Vídeo mostra células cancerígenas fugindo do sistema imunológico e como câncer avança

Estudo mostra que a mobilidade ajuda células cancerígenas a evitar o ataque do sistema imunológico

Da Redação

Quinta - 15/01/2026 às 15:02



Foto: Reprodução/g1 Células cancerígenas conseguem fugir do sistema imunológico
Células cancerígenas conseguem fugir do sistema imunológico

Pesquisadores conseguiram registrar, pela primeira vez, imagens em vídeo que mostram células cancerígenas escapando do ataque do sistema imunológico. Nas gravações, as células se movem rapidamente para evitar serem destruídas por células de defesa, em um comportamento que lembra a dinâmica do jogo Pac-Man. A descoberta ajuda a explicar como determinados tipos de câncer conseguem sobreviver mesmo diante da resposta imunológica do organismo.

O estudo foi apresentado no fim do ano passado durante a conferência internacional Cell Bio, nos Estados Unidos, e é conduzido por cientistas da South Dakota Mines, sob a liderança do microscopista Brandon Scott. A pesquisa teve como foco células de linfoma e leucemia.

Movimento como estratégia de defesa

Inicialmente, os pesquisadores acreditavam que bastaria “marcar” as células cancerígenas para que o sistema imunológico as eliminasse com facilidade. No experimento, medicamentos foram usados para sinalizar essas células com um marcador químico conhecido como “coma-me”, que estimula a ação dos macrófagos, células responsáveis por englobar e destruir agentes invasores.

No entanto, ao observar as imagens em tempo real, a equipe percebeu que o processo não funcionava como esperado. As células cancerígenas mais móveis passaram a realizar manobras evasivas, impedindo que os macrófagos as engolissem por completo.

Em vez de serem totalmente consumidas, as células malignas tinham apenas partes de suas bordas arrancadas. Esse detalhe revelou um mecanismo surpreendente: ao se moverem e se debaterem durante o ataque, as células cancerígenas perdiam fragmentos de sua camada externa, justamente onde estavam presos os sinais de “coma-me”.

Com isso, os marcadores eram removidos pouco a pouco. Sem eles, as células deixavam de ser reconhecidas como alvos pelo sistema imunológico, tornando-se praticamente “invisíveis” e conseguindo sobreviver ao ataque.

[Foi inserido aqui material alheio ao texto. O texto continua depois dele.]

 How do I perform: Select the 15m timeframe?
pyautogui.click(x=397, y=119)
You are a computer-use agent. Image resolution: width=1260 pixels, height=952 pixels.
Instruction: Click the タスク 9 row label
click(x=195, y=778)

Prova decisiva no laboratório

O papel do movimento ficou ainda mais claro quando os cientistas bloquearam a mobilidade das células cancerígenas com medicamentos. Nessas condições, elas não conseguiam se esquivar nem perder a camada externa protetora e passaram a ser facilmente destruídas pelos macrófagos.

A constatação reforça que a capacidade de se deslocar não é apenas uma consequência do avanço do câncer pelo corpo, mas uma estratégia ativa de defesa usada pelas células tumorais.

Impacto para novos tratamentos

Segundo os pesquisadores, compreender esse mecanismo abre caminho para o desenvolvimento de terapias mais eficazes, especialmente no campo da imunoterapia. Ao levar em conta a mobilidade das células cancerígenas, futuros tratamentos poderão buscar formas de impedir essa fuga, aumentando a eficiência do sistema imunológico no combate à doença.